Obvious distinction is that the teacher is teaching a class, and therapist is working one on one. Therapist is tackling the principle of adapting to the individual and designing a program for the individual’s needs. Huge differences of approach and goal here (e.g., Phoenix Rising vs. Structural Yoga Therapy). Is the theme sadhana (i.e., sadhana heals by aligning koshas via second chapter of Patanjali) or psychotherapy or what? My approach is not so much healing (though that is often the client’s goal) as sadhana; adapting the practice to enable one to practice Yoga into the deeper koshas rather than “fixing” particular physical conditions.

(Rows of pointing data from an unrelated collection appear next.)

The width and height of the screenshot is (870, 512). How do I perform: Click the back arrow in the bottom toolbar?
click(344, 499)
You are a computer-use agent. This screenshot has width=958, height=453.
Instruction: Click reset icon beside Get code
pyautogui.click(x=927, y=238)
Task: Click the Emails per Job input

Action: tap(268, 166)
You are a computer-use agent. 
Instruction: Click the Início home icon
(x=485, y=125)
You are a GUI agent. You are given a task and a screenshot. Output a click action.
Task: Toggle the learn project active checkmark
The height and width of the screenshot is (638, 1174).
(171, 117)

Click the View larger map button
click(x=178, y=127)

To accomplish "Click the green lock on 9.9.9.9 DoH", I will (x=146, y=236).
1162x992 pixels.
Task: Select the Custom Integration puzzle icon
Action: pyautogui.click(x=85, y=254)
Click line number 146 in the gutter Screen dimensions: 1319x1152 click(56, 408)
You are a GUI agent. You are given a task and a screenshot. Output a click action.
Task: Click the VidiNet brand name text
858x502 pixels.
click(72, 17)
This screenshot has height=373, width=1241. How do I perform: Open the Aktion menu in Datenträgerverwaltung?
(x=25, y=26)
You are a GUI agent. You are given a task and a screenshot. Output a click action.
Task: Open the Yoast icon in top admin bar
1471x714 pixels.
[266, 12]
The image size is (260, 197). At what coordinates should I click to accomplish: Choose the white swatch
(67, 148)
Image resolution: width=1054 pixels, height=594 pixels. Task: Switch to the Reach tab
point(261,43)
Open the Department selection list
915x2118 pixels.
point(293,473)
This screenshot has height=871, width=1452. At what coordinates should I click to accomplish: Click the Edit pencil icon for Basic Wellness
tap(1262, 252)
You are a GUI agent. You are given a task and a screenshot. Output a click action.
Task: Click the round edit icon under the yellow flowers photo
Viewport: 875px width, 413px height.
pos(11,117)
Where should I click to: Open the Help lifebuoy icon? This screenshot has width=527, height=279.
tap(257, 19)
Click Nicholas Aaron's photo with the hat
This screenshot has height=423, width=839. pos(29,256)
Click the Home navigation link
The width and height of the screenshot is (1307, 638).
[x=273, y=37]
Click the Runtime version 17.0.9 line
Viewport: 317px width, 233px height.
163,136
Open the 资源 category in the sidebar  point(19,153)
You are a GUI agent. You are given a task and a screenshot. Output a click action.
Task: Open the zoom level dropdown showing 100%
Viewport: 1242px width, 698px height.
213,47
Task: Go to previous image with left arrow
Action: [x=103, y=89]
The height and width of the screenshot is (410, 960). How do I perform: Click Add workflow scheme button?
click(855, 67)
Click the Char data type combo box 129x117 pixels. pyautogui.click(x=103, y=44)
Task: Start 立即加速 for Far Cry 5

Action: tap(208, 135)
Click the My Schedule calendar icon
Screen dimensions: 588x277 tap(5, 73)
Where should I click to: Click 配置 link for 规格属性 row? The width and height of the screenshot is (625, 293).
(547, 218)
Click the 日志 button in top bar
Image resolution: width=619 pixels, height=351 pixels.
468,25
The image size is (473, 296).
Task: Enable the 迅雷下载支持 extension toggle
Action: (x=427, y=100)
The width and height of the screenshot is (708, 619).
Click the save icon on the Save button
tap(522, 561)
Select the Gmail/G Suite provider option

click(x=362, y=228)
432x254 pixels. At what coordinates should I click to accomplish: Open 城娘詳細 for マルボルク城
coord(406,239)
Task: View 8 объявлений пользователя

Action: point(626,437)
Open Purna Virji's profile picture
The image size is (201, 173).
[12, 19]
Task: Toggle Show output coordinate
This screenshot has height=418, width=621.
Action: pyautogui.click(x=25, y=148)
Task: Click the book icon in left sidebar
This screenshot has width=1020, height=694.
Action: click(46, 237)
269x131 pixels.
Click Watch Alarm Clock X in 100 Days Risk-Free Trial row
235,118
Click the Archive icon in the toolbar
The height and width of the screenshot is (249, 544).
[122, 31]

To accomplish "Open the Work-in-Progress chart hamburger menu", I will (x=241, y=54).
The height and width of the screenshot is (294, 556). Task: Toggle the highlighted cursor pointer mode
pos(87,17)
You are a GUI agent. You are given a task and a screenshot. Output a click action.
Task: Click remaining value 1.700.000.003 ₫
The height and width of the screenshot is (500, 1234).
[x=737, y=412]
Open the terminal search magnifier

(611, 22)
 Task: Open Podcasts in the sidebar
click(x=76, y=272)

Some of my one-time students are between yoga and physical therapy. I?m not looking to provide that, although about half clients are in this category, or have injured themselves doing yoga are want to be fixed.
What is the difference in training for yoga therapists? Functional anatomy and kinesiology is usually missing in YTT’s – the stuff in his book. YT’s know how to present the posture, but don’t know the anatomy that ties it all together – when a student says “my knee hurts in this pose” and teacher doesn’t know what to do with it. To Mukunda, this is remedial work. Certified teachers ought to be taught why the poses are done a particular way and how to adapt for injuries or postural anomalies (knock knees, scoliosis) so that the students are not strained by conforming to standardized postures. The “new material” that he thinks any yoga therapist should know would be the stuff in his book on the kinesiology of Asana.
A large part of what he does is also going beyond Asana: shatkriyas, pranayama and pratyahara – transitional practices taking one toward meditation. His training program is modeled after Krishnamacharya’s approach, going into Ayurveda. lifestyle, and spirituality in later parts of the training.